Zdaniem ekspertów przeciągające się w nieskończoność negocjacje to tylko zasłona dymna, ponieważ włoski pomocnik podjął już decyzję o opuszczeniu Violi i interesuje go wyłącznie gra w Interze. Rewelacje te zdementował jednak dziś agent piłkarza, który przyznał, iż pragnieniem jego klienta jest pozostanie w stolicy Toskanii:
- Brak porozumienia nie jest związany z kwestiami ekonomicznymi, pieniądze nigdy nie stanowiły problemu w naszych relacjach z Fiorentiną. Mówienie, że to agenci chcą jak najwięcej zarobić to zwykła demagogia, a kampania poświęcona zatrzymaniu Montolivo we Florencji nie ma sensu, ponieważ on chce tu zostać i najprawdopodobniej będzie grał w barwach Violi do końca swojej kariery. Jeśli faktycznie zależałoby mu na pieniądzach to już wcześniej przedłużyłby kontrakt i dostał podwyżkę, po czym mógłby odejść tam, gdzie tylko by chciał – powiedział Carlo Pallavicino.

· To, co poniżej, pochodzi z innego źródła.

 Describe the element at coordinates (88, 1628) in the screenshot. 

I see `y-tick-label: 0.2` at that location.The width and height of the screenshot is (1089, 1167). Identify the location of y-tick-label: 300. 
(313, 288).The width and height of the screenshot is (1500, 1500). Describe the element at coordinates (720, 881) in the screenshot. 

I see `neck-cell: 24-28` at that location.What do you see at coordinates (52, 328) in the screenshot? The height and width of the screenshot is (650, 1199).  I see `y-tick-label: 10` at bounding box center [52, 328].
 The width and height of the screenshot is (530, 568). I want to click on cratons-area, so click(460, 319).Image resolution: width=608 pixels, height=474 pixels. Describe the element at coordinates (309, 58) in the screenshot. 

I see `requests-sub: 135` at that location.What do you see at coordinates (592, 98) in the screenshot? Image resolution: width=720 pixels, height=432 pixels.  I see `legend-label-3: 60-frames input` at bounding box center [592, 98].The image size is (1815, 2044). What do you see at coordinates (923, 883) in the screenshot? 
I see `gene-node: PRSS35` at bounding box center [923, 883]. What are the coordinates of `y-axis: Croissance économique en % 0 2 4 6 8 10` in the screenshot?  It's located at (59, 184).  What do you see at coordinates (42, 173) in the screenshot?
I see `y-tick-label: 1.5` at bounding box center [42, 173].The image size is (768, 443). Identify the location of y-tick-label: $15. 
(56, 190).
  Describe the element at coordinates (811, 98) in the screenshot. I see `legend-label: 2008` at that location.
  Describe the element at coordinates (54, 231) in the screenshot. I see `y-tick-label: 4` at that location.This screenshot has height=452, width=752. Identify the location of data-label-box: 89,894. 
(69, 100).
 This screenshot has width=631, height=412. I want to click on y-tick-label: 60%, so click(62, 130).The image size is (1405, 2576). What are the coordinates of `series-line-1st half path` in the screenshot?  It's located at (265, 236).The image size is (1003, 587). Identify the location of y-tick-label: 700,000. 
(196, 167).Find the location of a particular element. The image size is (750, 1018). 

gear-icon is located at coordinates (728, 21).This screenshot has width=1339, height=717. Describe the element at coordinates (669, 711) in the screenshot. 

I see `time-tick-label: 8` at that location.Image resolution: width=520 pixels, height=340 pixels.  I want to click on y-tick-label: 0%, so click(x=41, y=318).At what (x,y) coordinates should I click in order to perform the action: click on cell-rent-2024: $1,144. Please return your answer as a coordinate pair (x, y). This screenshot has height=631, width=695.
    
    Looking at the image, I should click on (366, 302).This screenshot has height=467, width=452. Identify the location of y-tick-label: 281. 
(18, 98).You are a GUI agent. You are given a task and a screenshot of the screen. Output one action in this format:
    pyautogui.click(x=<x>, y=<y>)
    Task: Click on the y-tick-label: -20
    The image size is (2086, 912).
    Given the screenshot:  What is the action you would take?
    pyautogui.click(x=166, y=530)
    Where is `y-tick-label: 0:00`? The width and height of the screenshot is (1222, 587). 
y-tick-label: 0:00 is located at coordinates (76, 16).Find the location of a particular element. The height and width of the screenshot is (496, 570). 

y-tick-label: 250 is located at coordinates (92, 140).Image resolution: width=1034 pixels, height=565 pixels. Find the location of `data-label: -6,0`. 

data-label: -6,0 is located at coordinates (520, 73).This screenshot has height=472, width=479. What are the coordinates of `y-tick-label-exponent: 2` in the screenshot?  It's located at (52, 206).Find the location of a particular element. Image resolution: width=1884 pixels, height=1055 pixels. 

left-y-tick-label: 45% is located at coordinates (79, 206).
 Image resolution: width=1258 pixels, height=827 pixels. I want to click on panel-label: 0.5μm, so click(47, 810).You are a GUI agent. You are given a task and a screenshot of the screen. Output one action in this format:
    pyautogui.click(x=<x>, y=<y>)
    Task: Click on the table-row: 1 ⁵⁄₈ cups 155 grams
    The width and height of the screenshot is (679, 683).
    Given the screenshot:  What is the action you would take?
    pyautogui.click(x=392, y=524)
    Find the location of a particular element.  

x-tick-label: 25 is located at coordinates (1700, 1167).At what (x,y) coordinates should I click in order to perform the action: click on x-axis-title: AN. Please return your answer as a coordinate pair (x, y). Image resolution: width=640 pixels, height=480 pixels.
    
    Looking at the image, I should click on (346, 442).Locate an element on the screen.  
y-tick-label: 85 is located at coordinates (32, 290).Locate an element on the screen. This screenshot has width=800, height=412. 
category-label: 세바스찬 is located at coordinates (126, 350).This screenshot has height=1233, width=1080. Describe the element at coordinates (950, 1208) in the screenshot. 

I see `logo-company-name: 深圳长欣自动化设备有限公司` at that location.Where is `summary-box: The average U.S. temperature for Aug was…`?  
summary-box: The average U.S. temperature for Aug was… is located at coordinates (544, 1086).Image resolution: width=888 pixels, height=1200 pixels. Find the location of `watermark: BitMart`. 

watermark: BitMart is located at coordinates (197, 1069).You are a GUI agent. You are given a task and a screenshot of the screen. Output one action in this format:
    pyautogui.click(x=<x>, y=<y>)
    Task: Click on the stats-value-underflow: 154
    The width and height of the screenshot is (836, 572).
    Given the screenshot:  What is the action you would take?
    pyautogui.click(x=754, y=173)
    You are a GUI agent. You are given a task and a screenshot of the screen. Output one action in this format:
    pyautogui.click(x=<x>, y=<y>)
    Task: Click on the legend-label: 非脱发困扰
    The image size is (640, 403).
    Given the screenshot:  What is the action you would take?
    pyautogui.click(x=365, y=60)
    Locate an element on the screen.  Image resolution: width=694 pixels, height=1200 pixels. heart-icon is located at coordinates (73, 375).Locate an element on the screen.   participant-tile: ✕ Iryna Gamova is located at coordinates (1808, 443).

W tej sprawie głos zabrał również jeden z działaczy Fiorentiny - Sandro Mencucci:
- To Montolivo trzeba zapytać o to, czy chce zostać w naszym klubie, to zależy tylko od niego. Jak na razie rozmowy zostały zawieszone. Riccardo to dla nas bardzo ważny zawodnik, chcemy go u nas zatrzymać i dlatego zaproponowaliśmy mu wieloletnią umowę, na mocy której mógłby liczyć na wysokie zarobki. Nie możemy zrobić już nic więcej, jak tylko czekać na jego decyzję.